A family history of the condition is present in about 75% of cases[2]. However, approximately 25% of cases occur as a spontaneous (new) genetic change, meaning the person has no family history of the condition[10][7].
When a parent has the condition, each child has a 50% chance of inheriting the altered gene and developing the disorder[3].
Diagnosing the Condition
Doctors may suspect hereditary angioedema when a person has repeated episodes of swelling without hives, itching, or redness, especially if there is a family history of similar symptoms[2].
Diagnosis is confirmed through blood tests that measure levels of specific proteins.

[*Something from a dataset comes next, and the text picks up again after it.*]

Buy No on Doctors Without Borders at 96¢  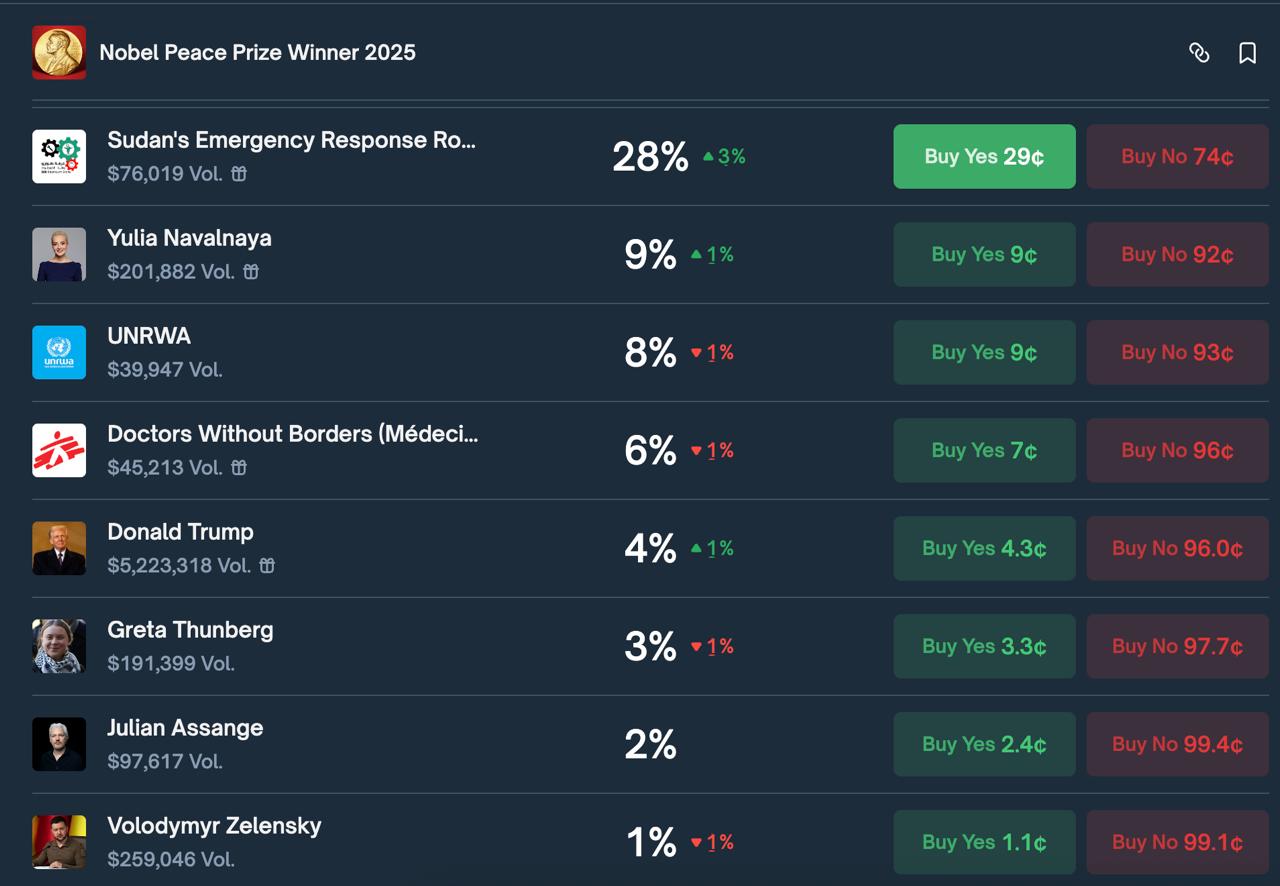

The key tests measure[5]:
- C4 levels: This protein is typically low in people with hereditary angioedema, even between attacks[2]
- C1 inhibitor protein level (antigen): This is low in type I and normal or high in type II[7]
- C1 inhibitor function: This measures how well the protein works and is reduced in both type I and type II[6]
In some cases, genetic testing may be performed to identify the specific change in the SERPING1 gene[6].
It is important to distinguish hereditary angioedema from other conditions that cause swelling, including allergic reactions and anaphylaxis, drug-induced angioedema, and idiopathic (unknown cause) angioedema[2].
Treatment Options
Treatment for hereditary angioedema consists of three main approaches: treating acute attacks when they occur, preventing attacks, and providing treatment before situations that might trigger attacks[4].
Important note: Standard treatments for allergic reactions—including antihistamines, corticosteroids, and epinephrine (adrenaline)—do not work for hereditary angioedema attacks[2].
Treatment of Acute Attacks
Early treatment of attacks is important to improve outcomes and reduce severity[2]. Several medications are approved for treating acute attacks[13]:
- C1 esterase inhibitor concentrates (such as Berinert or Cinryze) replace the missing or defective protein. These are given by injection into a vein[12]
- Icatibant (Firazyr) blocks the action of bradykinin. It is given by injection under the skin and can be self-administered[12][13]
- Ecallantide (Kalbitor) prevents excessive bradykinin production. It is given by injection under the skin[12]
Response to these medications should occur within about 2 hours[2]. If airway swelling is severe and causes difficulty breathing, emergency procedures such as intubation or tracheostomy may be necessary[13].
Patients may need intravenous fluids if swelling in the digestive system causes dehydration. Pain is managed with appropriate pain medications[13].
Prevention of Attacks
For people who have frequent or severe attacks, preventive treatment may be recommended[4]. Options include:
- Attenuated androgens (such as danazol) increase production of C1 inhibitor. These are taken by mouth but have potential side effects and must be used carefully[13][4]
- C1 inhibitor concentrates (such as Cinryze given intravenously or Haegarda given under the skin) are used regularly to prevent attacks[12][15]
- Lanadelumab (Takhzyro) blocks a protein called plasma kallikrein. It is given by injection under the skin every 2-4 weeks[12]
- Berotralstat (Orladeyo) is taken by mouth daily to prevent attacks[12]
- Antifibrinolytic drugs may also be used for prevention in some cases[10]
Before Procedures
People with hereditary angioedema should receive preventive treatment before dental work, surgery, or other medical procedures that might trigger an attack[10][4].
Management Plans
Children and adults diagnosed with hereditary angioedema should have a personalized management plan that explains when and how to treat attacks. Many patients can be trained to self-administer medications at home[2][15].
Patients should avoid known triggers when possible, including estrogen-containing medications and ACE inhibitors[4][13].